Extended Data Fig. 5: Overview of VEC Populations from Human and Mouse scRNA-seq and Spatial Location.
From: APOE–NOTCH axis governs elastogenesis during human cardiac valve remodeling
a. UMAP demonstrating the distribution of four valves within VECs; b. Left: Bar graph showing proportions of each valve within each VEC subtype. Right: Bar graph showing proportions of each VEC subtype within each valve; c. Feature plots of marker genes for each VEC subtype; d. UMAP visualization of mouse VEC subtypes and timepoint distribution (Hulin et al., 2019); e. Feature plots of marker genes for each VEC subtype from mouse dataset; f-g. UMAP demonstration of the similarity of VEC subtypes between human and mouse VECs through reverse projection; h-i. Immunofluorescence staining of FOXC2 in four human fetal valves at W15 (h). Zoom out of immunofluorescence staining of FOXC2, CD55 and RNA in situ hybridization of PTGDS in four human fetal valves at W15 (i). White arrows represent unidirectional flow directions. n = 3 different hearts; j. UMAP visualization of each VEC subtype (Upper), and violin plot of CD55, PTGDS, FOXC2 expression among four valves (Lower); k.
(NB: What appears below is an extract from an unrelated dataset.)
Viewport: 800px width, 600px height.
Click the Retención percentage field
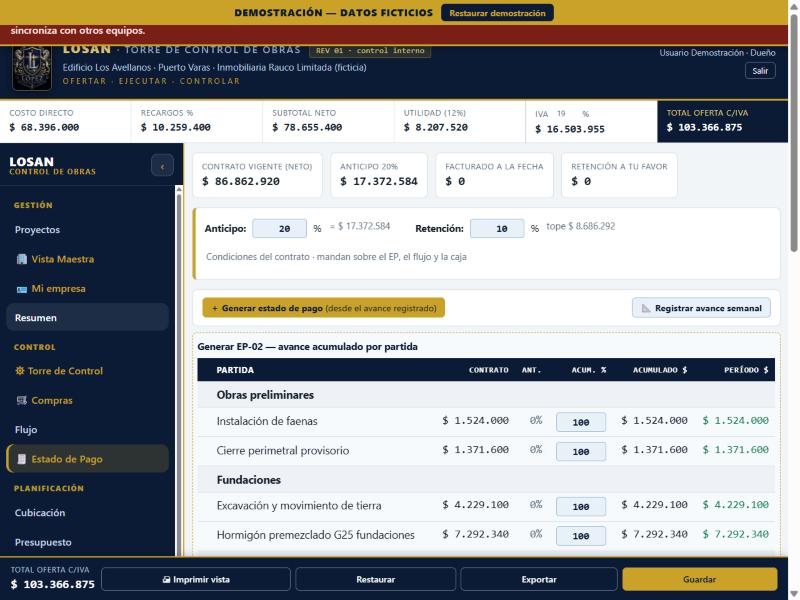pos(497,229)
RNA in situ hybridization of PTGDS, APOE, PECAM1, and immunofluorescence staining of CD55, APOE, and PECAM1 in four human fetal valves at W15. n = 3 different hearts; l. Quantification of PTGDS+ VECs from Fig. 4d; m. PCA Analysis comparing four different valves in each VECs subtype. For l: Data shown as mean ± SEM. ***p < 0.001. SL vs. AV. Statistics: Unpaired 2-tailed t-test (two groups). P value in l: p = 0.0007. SL valves: Semilunar valves, A-V valves: Atrioventricular valves.